■ WHAT THE TASK ASKS:
Could you repeat every record below exactly as written?

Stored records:
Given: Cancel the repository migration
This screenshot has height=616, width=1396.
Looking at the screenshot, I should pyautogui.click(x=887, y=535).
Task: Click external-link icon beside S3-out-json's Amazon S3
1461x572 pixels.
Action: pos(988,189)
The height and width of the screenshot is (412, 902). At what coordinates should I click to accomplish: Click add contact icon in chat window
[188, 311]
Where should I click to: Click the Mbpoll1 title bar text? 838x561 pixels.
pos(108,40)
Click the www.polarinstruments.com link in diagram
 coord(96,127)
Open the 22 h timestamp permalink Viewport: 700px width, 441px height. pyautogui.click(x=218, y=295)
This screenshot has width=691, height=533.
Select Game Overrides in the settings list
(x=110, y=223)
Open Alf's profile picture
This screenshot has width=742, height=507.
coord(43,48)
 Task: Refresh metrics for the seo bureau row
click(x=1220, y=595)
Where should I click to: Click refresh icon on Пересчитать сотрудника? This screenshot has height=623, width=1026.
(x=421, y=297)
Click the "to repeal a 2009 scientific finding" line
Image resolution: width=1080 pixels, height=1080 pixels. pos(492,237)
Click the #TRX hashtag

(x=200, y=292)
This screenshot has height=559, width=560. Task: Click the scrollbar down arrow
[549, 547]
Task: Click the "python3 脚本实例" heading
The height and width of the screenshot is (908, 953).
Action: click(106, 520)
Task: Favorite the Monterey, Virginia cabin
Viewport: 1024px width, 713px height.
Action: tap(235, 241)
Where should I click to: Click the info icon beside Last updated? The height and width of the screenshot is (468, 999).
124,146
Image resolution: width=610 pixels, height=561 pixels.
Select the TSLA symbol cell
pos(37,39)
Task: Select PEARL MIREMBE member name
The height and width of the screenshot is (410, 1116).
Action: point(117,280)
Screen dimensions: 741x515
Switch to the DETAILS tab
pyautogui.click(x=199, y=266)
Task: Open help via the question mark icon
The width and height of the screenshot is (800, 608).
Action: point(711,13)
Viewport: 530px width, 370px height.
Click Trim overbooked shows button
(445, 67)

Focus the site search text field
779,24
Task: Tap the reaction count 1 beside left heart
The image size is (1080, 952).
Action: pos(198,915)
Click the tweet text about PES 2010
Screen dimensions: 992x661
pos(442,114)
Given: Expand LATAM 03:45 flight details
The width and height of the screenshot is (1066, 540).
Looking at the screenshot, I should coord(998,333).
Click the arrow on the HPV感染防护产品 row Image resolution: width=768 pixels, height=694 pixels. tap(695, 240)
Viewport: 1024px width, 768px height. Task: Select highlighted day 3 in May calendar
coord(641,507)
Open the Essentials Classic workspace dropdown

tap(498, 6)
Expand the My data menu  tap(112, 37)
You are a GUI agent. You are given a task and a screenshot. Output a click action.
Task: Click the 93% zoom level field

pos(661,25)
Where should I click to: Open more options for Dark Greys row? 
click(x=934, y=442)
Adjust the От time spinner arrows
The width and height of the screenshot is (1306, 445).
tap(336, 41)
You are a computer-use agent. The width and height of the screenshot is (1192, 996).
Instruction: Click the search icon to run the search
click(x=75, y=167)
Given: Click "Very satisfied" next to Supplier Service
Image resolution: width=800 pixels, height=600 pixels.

■ RESULT OF THIS EXERCISE:
Given: Cancel the repository migration
This screenshot has height=616, width=1396.
Looking at the screenshot, I should pyautogui.click(x=887, y=535).
Task: Click external-link icon beside S3-out-json's Amazon S3
1461x572 pixels.
Action: pos(988,189)
The height and width of the screenshot is (412, 902). At what coordinates should I click to accomplish: Click add contact icon in chat window
[188, 311]
Where should I click to: Click the Mbpoll1 title bar text? 838x561 pixels.
pos(108,40)
Click the www.polarinstruments.com link in diagram
 coord(96,127)
Open the 22 h timestamp permalink Viewport: 700px width, 441px height. pyautogui.click(x=218, y=295)
This screenshot has width=691, height=533.
Select Game Overrides in the settings list
(x=110, y=223)
Open Alf's profile picture
This screenshot has width=742, height=507.
coord(43,48)
 Task: Refresh metrics for the seo bureau row
click(x=1220, y=595)
Where should I click to: Click refresh icon on Пересчитать сотрудника? This screenshot has height=623, width=1026.
(x=421, y=297)
Click the "to repeal a 2009 scientific finding" line
Image resolution: width=1080 pixels, height=1080 pixels. pos(492,237)
Click the #TRX hashtag

(x=200, y=292)
This screenshot has height=559, width=560. Task: Click the scrollbar down arrow
[549, 547]
Task: Click the "python3 脚本实例" heading
The height and width of the screenshot is (908, 953).
Action: click(106, 520)
Task: Favorite the Monterey, Virginia cabin
Viewport: 1024px width, 713px height.
Action: tap(235, 241)
Where should I click to: Click the info icon beside Last updated? The height and width of the screenshot is (468, 999).
124,146
Image resolution: width=610 pixels, height=561 pixels.
Select the TSLA symbol cell
pos(37,39)
Task: Select PEARL MIREMBE member name
The height and width of the screenshot is (410, 1116).
Action: point(117,280)
Screen dimensions: 741x515
Switch to the DETAILS tab
pyautogui.click(x=199, y=266)
Task: Open help via the question mark icon
The width and height of the screenshot is (800, 608).
Action: point(711,13)
Viewport: 530px width, 370px height.
Click Trim overbooked shows button
(445, 67)

Focus the site search text field
779,24
Task: Tap the reaction count 1 beside left heart
The image size is (1080, 952).
Action: pos(198,915)
Click the tweet text about PES 2010
Screen dimensions: 992x661
pos(442,114)
Given: Expand LATAM 03:45 flight details
The width and height of the screenshot is (1066, 540).
Looking at the screenshot, I should coord(998,333).
Click the arrow on the HPV感染防护产品 row Image resolution: width=768 pixels, height=694 pixels. tap(695, 240)
Viewport: 1024px width, 768px height. Task: Select highlighted day 3 in May calendar
coord(641,507)
Open the Essentials Classic workspace dropdown

tap(498, 6)
Expand the My data menu  tap(112, 37)
You are a GUI agent. You are given a task and a screenshot. Output a click action.
Task: Click the 93% zoom level field

pos(661,25)
Where should I click to: Open more options for Dark Greys row? 
click(x=934, y=442)
Adjust the От time spinner arrows
The width and height of the screenshot is (1306, 445).
tap(336, 41)
You are a computer-use agent. The width and height of the screenshot is (1192, 996).
Instruction: Click the search icon to run the search
click(x=75, y=167)
Given: Click "Very satisfied" next to Supplier Service
Image resolution: width=800 pixels, height=600 pixels.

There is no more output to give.